Digital Watermarking describes methods and technologies that hide information, for example a number or text, in digital media, such as images, video or audio. The embedding takes place by manipulating the content of the digital data, which means the information is not embedded in the frame around the data. The hiding process has to be such that the modifications of the media are imperceptible. For images this means that the modifications of the pixel values have to be invisible. Furthermore, the watermark must be either robust or fragile, depending on the application. By "robust" we mean the capability of the watermark to resist manipulations of the media, such as lossy compression (where compressing data and then decompressing it retrieves data that may well be different from the original, but is close enough to be useful in some way), scaling, and cropping, just to enumerate some. In some cases the watermark may need to be fragile. "Fragile" means that the watermark should not resist tampering, or would resist only up to a certain, predetermined extent.

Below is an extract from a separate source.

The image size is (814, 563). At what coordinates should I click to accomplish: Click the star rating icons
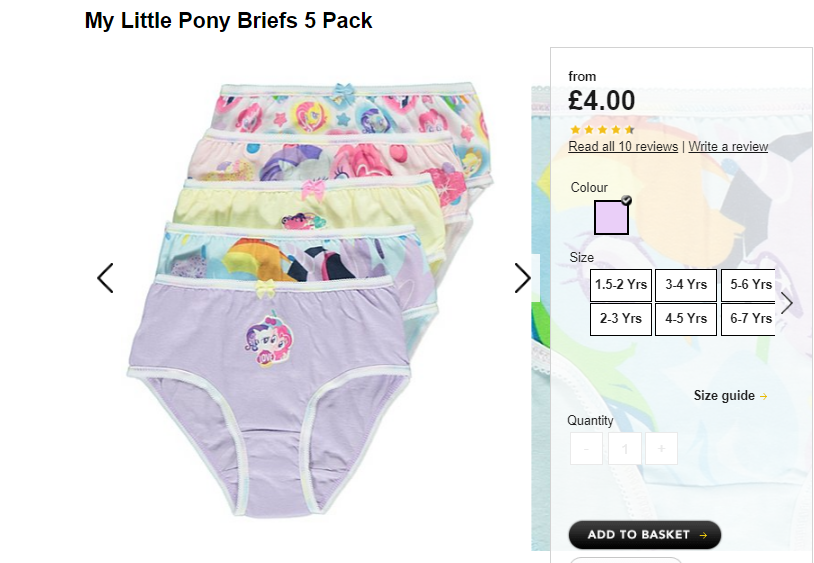602,130
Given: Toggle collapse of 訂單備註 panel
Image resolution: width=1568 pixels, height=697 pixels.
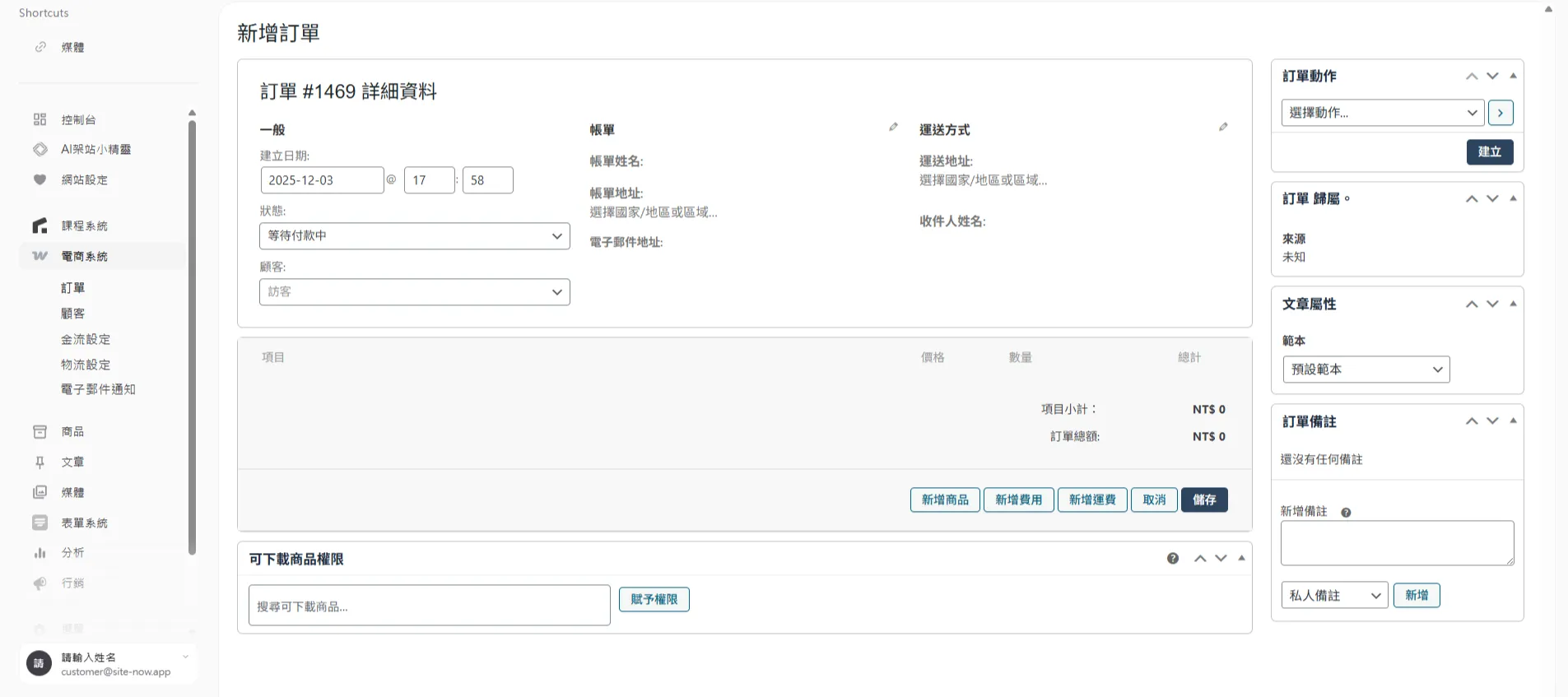Looking at the screenshot, I should click(1513, 421).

One of the most secure techniques of audio watermarking is spread spectrum audio watermarking (SSW). Spread Spectrum is a general technique for embedding watermarks that can be implemented in any transform domain or in the time domain. In SSW, a narrow-band signal is transmitted over a much larger bandwidth such that the signal energy presented in any signal frequency is undetectable. So basically a watermark is spread over many frequency bins so that the energy in one bin is very small and certainly undetectable. An interesting feature of this watermarking technique is that destroying such a watermark requires noise of high amplitude to be added to all frequency bins. This type of watermarking is robust since to be confident of eliminating a watermark, an attack must attack all possible frequency bins with modifications of certain strength. This will create visible defects in the data.

Spreading spectrum is done by a pseudonoise (PN) sequence. In conventional SSW approaches, the receiver must know the PN sequence used at the transmitter as well as the location of the watermark in watermarked signal for detecting hidden information. This method is attributed high security features, since any unauthorized user who does not access this information cannot detect any hidden information. Detection of the PN sequence is the key factor for detection of hidden information from SSW.

Although PN sequence detection is possible by using heuristic approaches such as evolutionary algorithms, the high computational cost of this task can make it impractical. Much of the computational complexity involved in the use of evolutionary algorithms as an optimization tool is due to the fitness function evaluation that may either be very difficult to define or be computationally very expensive. One of the recent proposed approaches -in fast recovering the PN sequence- is the use of fitness granulation as a promising fitness approximation scheme. With the use of fitness granulation approach called Adaptive Fuzzy Fitness Granulation(AFFG), the expensive fitness evaluation step is replaced by an approximate model. When evolutionary algorithms are used as a mean to extract the hidden information, it is called Evolutionary Hidden Information Detection, either fitness approximation approaches (as a tool to accelerate the process) are used or not.